The U.S. “war on terror” has
always been a bait-and-switch scam on the American people, with Washington
putting the desires of its Mideast allies ahead of defeating Al Qaeda and ISIS.
By Gareth Porter
New York Times columnist Thomas
Friedman outraged many readers when he wrote an
opinion piece on April 12 calling on President Trump to ”back
off fighting territorial ISIS in Syria.” The reason he gave for that
recommendation was not that U.S. wars in the Middle East are inevitably
self-defeating and endless, but that it would reduce the “pressure on Assad, Iran, Russia and Hezbollah.”

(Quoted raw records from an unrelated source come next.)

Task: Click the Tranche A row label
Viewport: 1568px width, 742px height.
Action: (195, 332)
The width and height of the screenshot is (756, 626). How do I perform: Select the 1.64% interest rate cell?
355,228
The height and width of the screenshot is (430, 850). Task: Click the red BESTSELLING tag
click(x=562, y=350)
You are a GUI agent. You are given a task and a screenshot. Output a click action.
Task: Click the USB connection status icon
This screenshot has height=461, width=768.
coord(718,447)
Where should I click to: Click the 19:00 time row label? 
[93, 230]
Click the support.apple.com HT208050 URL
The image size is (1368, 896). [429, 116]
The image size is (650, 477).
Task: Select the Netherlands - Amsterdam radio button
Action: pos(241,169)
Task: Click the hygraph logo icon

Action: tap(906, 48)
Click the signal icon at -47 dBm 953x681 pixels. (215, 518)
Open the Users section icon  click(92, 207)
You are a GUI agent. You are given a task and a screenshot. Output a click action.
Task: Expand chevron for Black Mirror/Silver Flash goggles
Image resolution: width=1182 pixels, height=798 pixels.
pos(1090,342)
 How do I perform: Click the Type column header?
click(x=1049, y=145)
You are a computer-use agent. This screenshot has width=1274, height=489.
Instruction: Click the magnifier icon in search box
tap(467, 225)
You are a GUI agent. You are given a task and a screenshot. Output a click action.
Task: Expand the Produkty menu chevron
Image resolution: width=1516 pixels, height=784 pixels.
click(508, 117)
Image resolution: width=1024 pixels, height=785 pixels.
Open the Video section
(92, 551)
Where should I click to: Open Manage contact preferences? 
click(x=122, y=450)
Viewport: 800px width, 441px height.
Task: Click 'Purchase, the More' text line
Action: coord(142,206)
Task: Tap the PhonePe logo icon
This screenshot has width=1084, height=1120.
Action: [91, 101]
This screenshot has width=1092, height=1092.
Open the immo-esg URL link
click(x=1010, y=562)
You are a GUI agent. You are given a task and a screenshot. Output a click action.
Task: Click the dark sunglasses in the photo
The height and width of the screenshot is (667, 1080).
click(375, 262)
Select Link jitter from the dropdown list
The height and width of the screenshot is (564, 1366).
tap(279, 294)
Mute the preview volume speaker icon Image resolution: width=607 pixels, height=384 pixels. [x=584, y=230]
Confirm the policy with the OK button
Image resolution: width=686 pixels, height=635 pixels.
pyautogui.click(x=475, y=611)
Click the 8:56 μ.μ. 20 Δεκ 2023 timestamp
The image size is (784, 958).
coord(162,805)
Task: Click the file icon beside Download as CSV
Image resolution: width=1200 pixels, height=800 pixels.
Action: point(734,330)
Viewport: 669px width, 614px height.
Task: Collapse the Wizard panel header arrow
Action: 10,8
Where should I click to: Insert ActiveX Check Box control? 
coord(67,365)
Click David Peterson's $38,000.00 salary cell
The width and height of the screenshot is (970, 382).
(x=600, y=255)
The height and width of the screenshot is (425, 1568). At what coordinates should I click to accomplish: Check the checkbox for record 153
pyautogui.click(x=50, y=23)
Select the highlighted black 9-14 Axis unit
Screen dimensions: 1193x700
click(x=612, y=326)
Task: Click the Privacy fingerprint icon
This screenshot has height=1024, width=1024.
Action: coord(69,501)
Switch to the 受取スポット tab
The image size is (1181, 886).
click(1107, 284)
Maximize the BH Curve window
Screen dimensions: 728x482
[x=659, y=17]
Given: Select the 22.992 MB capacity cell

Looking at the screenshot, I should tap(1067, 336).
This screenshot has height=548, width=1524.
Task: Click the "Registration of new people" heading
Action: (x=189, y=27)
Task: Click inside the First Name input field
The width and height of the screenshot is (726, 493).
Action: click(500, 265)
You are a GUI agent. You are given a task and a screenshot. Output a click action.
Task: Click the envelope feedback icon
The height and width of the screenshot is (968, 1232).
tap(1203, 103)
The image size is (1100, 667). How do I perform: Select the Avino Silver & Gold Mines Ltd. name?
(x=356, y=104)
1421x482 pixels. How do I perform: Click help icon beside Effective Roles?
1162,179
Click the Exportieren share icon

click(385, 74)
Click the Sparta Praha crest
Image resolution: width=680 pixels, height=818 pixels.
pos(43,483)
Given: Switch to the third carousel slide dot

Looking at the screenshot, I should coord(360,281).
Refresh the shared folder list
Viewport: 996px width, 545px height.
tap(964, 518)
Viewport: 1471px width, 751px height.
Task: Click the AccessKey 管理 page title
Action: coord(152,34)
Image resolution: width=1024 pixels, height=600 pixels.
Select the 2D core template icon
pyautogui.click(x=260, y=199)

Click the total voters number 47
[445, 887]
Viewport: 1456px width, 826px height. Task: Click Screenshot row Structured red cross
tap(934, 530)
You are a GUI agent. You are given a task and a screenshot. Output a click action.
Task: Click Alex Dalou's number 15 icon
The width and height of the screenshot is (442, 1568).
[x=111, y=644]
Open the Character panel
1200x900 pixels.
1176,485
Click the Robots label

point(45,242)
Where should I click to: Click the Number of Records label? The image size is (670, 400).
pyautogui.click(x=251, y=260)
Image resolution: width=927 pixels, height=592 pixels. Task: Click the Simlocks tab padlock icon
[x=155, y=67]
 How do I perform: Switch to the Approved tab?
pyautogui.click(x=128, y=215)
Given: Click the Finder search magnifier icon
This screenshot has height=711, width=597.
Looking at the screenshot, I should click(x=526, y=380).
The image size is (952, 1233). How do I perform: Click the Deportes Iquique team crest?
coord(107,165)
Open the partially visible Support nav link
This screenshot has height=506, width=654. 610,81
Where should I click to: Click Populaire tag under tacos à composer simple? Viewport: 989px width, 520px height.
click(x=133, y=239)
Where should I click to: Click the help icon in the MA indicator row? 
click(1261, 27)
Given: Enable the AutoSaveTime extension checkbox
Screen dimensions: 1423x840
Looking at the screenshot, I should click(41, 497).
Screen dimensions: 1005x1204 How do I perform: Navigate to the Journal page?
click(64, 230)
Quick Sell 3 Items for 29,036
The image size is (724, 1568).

That suggestion that the U.S.
sell out its interest in counter-terrorism in the Middle East to gain some
advantage in power competition with its adversaries was rightly attacked as
cynical. But, in fact, the
national security bureaucracies of the U.S. – which many have come to call the
“Deep State” – have been selling out their interests in counter-terrorism in
order to pursue various adventures in the region ever since George W Bush
declared a “Global War on Terrorism” in late 2001.
The whole war on terrorism has
been, in effect, a bait-and-switch
operation from the beginning. The
idea that U.S. military operations were somehow going to make America safer
after the 9/11 attacks was the bait. What has actually happened ever
since then, however, is that senior officials at the Pentagon and the CIA have
been sacrificing the interest of American people in weakening Al Qaeda in order
to pursue their own institutional interests.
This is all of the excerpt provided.